Naming the problem

Naming the problem

Kinetz, Erika

Karin Dickson lived on the same calm and leafy block of Park Slope, Brooklyn, for twentynine years. On March 7, 2000, she vanished. I came to know her about a year later. She stared out at me from a slightly worn color Xerox, a dark-haired woman with pixilated blue eyes. Her mouth was set in the vague intimation of a smile.

“Our Mother MISSING,” read the flier. The bubbled block print described one Karin Luise Dickson, a fifty-nine-year old, five-foot tall, ninety-pound woman with scar tissue around her jaw and a gap between her front teeth. “She is very ill,” the flier continued. “We are trying to bring her home.”

At the bottom were the names and phone numbers of two of her daughters, Sandra and Sherry, and, finally, an exhortation: “Leave message on cell #’s above. PLEASE!!” I called Sandra and Sherry and spent the next seven months entangled with the Dickson family, working on an artide about the daughters’ search for their missing mother, a story that would eventually remind me again of how journalism’s power sometimes has its limits.

The mystery of what it might mean to vanish is what drew me in, but the family’s frankness is what kept me with them. Their past lives came to me in fragments, a wild, sad mosaic of abandonment, paranoia, and dreams of a happy ever-after. There was something unnerving yet recognizable about the ease with which incomprehensible things coexisted with comprehensible ones. “She literally dragged me out by the hair,” came out in the same tone of voice as a comment about the weather.

Somewhere amid the neatly tended flower boxes of brownstone Brooklyn, Karin Dickson lost her mind. By March 2000, when she was evicted for lighting dozens of candles in her apartment in her refusal to use electricity, Karin and her daughters barely spoke.

- [SUPPLIED ENTRIES]:
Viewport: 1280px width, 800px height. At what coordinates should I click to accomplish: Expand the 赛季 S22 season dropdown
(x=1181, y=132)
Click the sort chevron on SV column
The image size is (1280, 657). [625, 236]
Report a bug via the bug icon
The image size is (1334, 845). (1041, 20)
==
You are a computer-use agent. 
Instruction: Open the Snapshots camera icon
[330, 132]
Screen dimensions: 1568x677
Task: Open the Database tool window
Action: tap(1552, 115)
==
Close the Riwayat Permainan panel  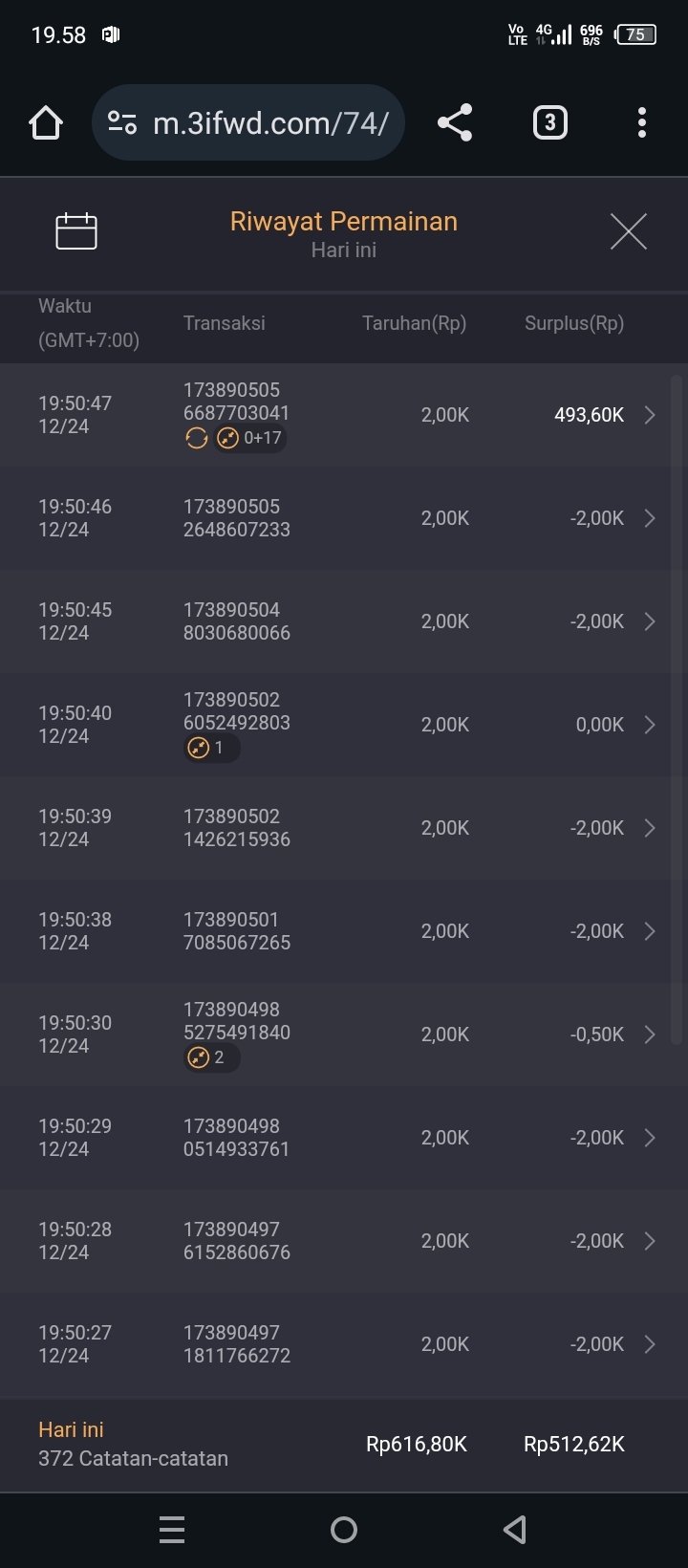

- [ACTIONS TO TAKE]:
(1) Answer from the text on Karin Dickson's disappearance:
(a) How many years did Karin Dickson live on the same block of Park Slope?
(b) Whose names and phone numbers appeared at the bottom of the flier?
(c) What was Karin Dickson evicted for in March 2000?
(2) Continue the text on Karin Dickson's disappearance from its final sentence.
The items are separate from the text on Karin Dickson's disappearance.

- [ANSWERS TO THE EXERCISES]:
(1)
(a) Twenty-nine years.
(b) Two of her daughters, Sandra and Sherry.
(c) Lighting dozens of candles in her apartment in her refusal to use electricity.

(2)
Karin did not want help. She learned to sleep on benches. She watched the birds. Her old neighbors spotted her here and there on the streets and in the cafes, but her daughters and I were always one step behind. Then, in March 2001, after fifty-four weeks on the street, one of Karin’s old neighbors spotted her in lower Manhattan. The cops came and took her to Bellevue Hospital, where she was diagnosed and treated for schizophrenia. She was still carrying her house keys.

Karin agreed to meet with me and a photographer for an interview last August, at a diner near the mental institution in Orangeburg, New York, where she had been staying. She wore a pair of immaculate white oxfords, their tongues turned down. Outside, there was a gentle, late summer rain, as unassuming and slight as the woman herself. We ordered coffee. Karin’s hands shook. She said she wanted her freedom back.

Unwittingly, as I researched my story, I had become this family’s confessor, their witness. I felt responsible – and utterly inadequate. It was not, after all, my job to intervene. My story ran on September 9. Two days later Karin’s tragedy was swallowed by the larger grief of the terrorist attacks. Still, I harbored a small and secret belief that by shedding a little light on this lost woman, something would give.

It didn’t.

The next time I saw Karin Dickson she was dead. Her remains lay in a shiny black box at the Joseph G. Duffy funeral home in Park Slope. About thirty people showed up for her funeral on March 15. They passed around copies of my article. Something should be done, they said, nodding gravely at me, as if I had the power – and thus the responsibility – to right the wrongs of an overworked social system. The priest recited his lines about the valley of darkness. The heat was oppressive.

It was the wrong ending to the story.

She had been found. We had singled her out from the great gray current of human suffering that slips through this city’s streets. We had written over her anonymity, and now she was Karin – a woman with an Elvis collection and a bad coffee habit. She had pride, self-righteousness, and high-heeled shoes.

But last August, shortly after I finally met her, Karin was transferred to Seaport Manor, an adult home in Brooklyn that had been cited four times by the State Department of Health for substandard care. Seven months later she died. The cause is still unknown.

In April the Times published an investigative series by Clifford Levy documenting neglect and unexamined deaths at many of the city’s adult homes. Seaport Manor was among the worst offenders. Soon the governor proposed initiatives to reform the system and the gubernatorial candidates proposed counter-initiatives.

But Karin was gone. For me, her death brought home again a frustrating lesson I keep trying to resist – that just because you name something doesn’t mean you can make it better.